Birer put olduklarını düşündüğü ideallerle insanların aldatıldığından, kurulan hayalî dünyaların gerçek dünyayı boğduğundan söz ederken Nietzsche, “İnsanlar ülküsel bir dünya uydurdukları ölçüde gerçeğin değerini, anlamını, doğruluğunu harcadılar.” diye yazar Ecce Homo’da.

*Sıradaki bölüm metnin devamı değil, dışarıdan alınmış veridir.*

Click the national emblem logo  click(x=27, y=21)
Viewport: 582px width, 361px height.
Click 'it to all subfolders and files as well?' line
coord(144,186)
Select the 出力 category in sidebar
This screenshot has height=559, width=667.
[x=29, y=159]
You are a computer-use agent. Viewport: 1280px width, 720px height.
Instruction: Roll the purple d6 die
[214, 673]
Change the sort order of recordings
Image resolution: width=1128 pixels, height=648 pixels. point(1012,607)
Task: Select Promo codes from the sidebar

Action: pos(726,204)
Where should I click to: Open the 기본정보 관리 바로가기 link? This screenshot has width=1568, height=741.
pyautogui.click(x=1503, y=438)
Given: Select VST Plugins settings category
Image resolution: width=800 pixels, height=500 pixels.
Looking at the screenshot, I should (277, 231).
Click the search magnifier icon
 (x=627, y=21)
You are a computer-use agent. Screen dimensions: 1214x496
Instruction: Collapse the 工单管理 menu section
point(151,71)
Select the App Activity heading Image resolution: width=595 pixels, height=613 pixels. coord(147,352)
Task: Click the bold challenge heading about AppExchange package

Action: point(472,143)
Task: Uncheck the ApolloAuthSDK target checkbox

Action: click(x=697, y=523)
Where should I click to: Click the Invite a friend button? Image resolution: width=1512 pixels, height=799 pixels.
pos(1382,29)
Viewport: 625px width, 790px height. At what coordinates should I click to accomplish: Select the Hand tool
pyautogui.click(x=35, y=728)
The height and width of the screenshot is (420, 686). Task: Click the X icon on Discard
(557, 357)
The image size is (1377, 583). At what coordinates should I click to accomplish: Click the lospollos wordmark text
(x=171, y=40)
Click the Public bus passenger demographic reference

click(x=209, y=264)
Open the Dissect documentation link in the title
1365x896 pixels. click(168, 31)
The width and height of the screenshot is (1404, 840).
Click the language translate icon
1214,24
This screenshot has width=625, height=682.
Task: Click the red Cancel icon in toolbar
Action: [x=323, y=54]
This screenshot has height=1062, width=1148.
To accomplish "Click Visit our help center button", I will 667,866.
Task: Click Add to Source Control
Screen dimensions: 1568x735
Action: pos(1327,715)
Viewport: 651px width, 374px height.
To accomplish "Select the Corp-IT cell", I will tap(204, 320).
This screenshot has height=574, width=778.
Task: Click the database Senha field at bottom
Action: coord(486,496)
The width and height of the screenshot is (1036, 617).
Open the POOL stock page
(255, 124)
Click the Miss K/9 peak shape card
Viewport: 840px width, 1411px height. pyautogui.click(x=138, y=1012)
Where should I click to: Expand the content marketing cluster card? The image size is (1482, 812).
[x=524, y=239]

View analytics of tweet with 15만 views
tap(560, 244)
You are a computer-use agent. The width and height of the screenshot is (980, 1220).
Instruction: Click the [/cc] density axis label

İdeal olanın ya da ona karşı duyulan özlemin gerçeği harcadığı yaklaşımı, ütopya fikrinin bir alternatif gerçeklik tasarımı olarak değerlendirildiği edebiyat dünyası için sempatik görülmeyebilecek ölçüde radikaldir belki. Nihayetinde edebiyatın en geniş anlamda -alımlayıcısı bol bir sanat olarak- karşılık bulan imkânı, mevcut gerçekliğin kodlarından yola çıkmış ama insanı sıkan, daraltan ve nefessiz bırakan dünyanın hâllerinden uzaklaşılabilmesini içerir. Bu uzaklaşma okur için hayâl gücünün maddesiyle yeni bir dünya kurma biçiminde olabileceği gibi sanatın olanakları doğrultusunda daha yüksek bir dünyaya erişim biçiminde de gerçekleşebilir. Metinleri ve bir büyük metin olarak kainatı edebiyatın öğrettikleri vasıtasıyla anlamlandıran bir bakış açısından ütopyalar bu sebeple diğer kurgulara nazaran daha özel bir statüdedirler: Salt hayâlî bir kaçışı temsil etmekten fazlası olarak gerçekliğin eleştirisini de içinde barındırırak mümkün dünyalar için aralanmış birer kapıdır her biri. Bu aralık bir nevi mekânsal veya zamansal durumun aşılmasını sağlayarak, örneğin Dostoyevsky ile beraber -okurun hiç görmediği- sisli Petersburg sokaklarında dolaşmak ya da Tanpınar’ın gelecekle maziyi içiçe duyduğu bir zaman diliminde süzülmek gibi duyusal bir haz ve tatmin de sunar. Fakat hazdan fazlasını arayan okur için ütopya, sözü edilen gerçekliğin problemleştirilmesi ve bunun çözümü için bir düşünce deneyi de demektir. Bilimkurgu ve fantezi edebiyatla bu türü kıyaslayan Jameson’ın Ütopya Denen Arzu’nun girişinde belirttiği gibi “Ütopya her zaman siyasal bir mesele olmuştur.” bu yüzden.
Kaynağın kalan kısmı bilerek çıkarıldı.